Fabry disease is an uncommon but treatable cause of stroke. Enzyme replacement therapy helps improve neurologic symptoms. We conducted a systematic review and meta-analysis to evaluate the prevalence of Fabry disease in stroke patients. We searched MEDLINE and EMBASE databases for relevant articles published in English up to February 2013. Studies that reported incidence or prevalence of Fabry disease in stroke patients were included. Two reviewers independently assessed studies to determine eligibility, validity, and quality. Meta-analysis was performed to calculate the prevalence of Fabry disease by etiology and gender. Nine studies (n=8302 patients) met the inclusion criteria. Eight studies (n=8148) examined the prevalence of Fabry disease in young stroke patients. Overall qualities of included studies were moderate to high. The prevalence of Fabry disease ranged from .4% to 2.6% on strokes of any etiologies.
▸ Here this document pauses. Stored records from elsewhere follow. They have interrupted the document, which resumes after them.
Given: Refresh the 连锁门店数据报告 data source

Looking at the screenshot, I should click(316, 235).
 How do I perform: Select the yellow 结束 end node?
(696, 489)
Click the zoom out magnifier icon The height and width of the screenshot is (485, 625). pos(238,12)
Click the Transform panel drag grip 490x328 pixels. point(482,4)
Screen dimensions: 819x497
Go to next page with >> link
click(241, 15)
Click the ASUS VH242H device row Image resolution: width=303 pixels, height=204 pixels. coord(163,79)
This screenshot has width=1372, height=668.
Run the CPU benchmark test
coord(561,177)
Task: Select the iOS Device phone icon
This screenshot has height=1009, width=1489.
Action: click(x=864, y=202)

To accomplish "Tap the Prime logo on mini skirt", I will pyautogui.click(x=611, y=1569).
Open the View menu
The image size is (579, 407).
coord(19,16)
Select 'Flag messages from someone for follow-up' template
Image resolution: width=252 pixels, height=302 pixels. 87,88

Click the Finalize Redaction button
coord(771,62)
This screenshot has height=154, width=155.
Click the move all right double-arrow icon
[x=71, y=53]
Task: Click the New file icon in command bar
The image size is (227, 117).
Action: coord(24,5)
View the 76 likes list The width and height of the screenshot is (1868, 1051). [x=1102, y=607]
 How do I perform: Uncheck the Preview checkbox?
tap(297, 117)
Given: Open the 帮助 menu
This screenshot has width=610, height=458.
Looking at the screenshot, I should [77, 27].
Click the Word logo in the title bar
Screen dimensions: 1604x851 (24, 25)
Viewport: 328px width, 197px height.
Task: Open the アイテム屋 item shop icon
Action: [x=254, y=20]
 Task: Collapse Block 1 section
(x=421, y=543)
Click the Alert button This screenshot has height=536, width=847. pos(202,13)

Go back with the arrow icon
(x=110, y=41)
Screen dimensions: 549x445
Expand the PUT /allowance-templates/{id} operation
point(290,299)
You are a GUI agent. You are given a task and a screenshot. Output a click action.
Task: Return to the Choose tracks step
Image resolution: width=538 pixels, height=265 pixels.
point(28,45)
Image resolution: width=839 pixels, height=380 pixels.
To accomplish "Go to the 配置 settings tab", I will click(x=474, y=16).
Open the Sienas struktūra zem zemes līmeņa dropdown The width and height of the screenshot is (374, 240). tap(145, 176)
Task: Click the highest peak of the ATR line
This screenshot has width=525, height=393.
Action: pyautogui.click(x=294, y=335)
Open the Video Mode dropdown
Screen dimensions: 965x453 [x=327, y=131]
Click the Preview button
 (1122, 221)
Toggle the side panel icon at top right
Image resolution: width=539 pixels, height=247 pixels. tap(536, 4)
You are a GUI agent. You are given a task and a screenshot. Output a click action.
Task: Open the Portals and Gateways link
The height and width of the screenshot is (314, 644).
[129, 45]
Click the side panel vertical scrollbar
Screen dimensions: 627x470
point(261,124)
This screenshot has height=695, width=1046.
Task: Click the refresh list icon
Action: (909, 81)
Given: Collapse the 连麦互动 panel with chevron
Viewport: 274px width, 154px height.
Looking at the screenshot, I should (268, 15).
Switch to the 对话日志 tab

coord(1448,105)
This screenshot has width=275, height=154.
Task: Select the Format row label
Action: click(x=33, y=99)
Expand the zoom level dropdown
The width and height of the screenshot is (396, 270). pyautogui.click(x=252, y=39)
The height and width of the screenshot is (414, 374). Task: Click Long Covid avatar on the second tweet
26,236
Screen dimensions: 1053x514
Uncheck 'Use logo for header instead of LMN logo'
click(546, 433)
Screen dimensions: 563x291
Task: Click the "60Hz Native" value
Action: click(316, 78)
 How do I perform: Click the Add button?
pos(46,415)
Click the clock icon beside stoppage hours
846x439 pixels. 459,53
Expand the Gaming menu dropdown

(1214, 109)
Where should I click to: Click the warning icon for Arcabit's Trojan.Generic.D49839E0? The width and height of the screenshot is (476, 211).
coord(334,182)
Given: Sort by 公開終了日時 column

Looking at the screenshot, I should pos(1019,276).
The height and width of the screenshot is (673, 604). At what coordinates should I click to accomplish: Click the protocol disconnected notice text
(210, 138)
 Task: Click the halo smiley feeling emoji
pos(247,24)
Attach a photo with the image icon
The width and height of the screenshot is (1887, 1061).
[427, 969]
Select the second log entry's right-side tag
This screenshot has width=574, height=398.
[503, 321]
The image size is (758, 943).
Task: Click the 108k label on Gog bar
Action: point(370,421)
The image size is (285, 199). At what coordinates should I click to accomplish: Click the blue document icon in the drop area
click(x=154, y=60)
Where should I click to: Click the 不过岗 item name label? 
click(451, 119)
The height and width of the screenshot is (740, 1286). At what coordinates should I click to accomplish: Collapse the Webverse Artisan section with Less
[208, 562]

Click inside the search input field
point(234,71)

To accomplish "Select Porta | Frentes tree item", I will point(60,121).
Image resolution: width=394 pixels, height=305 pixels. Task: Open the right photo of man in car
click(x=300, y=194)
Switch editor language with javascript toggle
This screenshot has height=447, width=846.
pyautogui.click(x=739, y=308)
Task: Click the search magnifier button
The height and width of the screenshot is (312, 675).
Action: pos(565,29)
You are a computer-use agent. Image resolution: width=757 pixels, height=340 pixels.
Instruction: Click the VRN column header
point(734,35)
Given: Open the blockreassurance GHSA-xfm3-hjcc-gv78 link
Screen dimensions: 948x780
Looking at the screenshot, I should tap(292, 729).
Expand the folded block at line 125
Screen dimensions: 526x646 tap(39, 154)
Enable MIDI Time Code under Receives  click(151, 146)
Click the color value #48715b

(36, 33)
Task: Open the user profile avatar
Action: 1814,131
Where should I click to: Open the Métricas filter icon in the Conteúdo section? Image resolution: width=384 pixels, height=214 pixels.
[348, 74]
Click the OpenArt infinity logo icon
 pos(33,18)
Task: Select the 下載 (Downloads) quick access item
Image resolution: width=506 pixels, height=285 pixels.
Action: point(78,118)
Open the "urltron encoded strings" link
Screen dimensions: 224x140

In cryptogenic stroke, the prevalence ranged from .6% to 11.1%, 4.5% in men (95% confidence interval [CI]=3.2%-6.3%) and 3.4% in women (95% CI=1.0%-10.7%). The prevalence of Fabry disease in patients with all etiologies was similar in men (.9% [95% CI=.3%-2.3%]) and (1.4% [95% CI=.7%-2.7%]) in women. Fabry disease may explain approximately 1% of all strokes in the young, including 3%-5% of cryptogenic strokes. The confirmation of Fabry disease may be challenging as there are different criteria for men and women. Early recognition of Fabry disease may help initiate the appropriate treatment to decrease the risk of subsequent complications.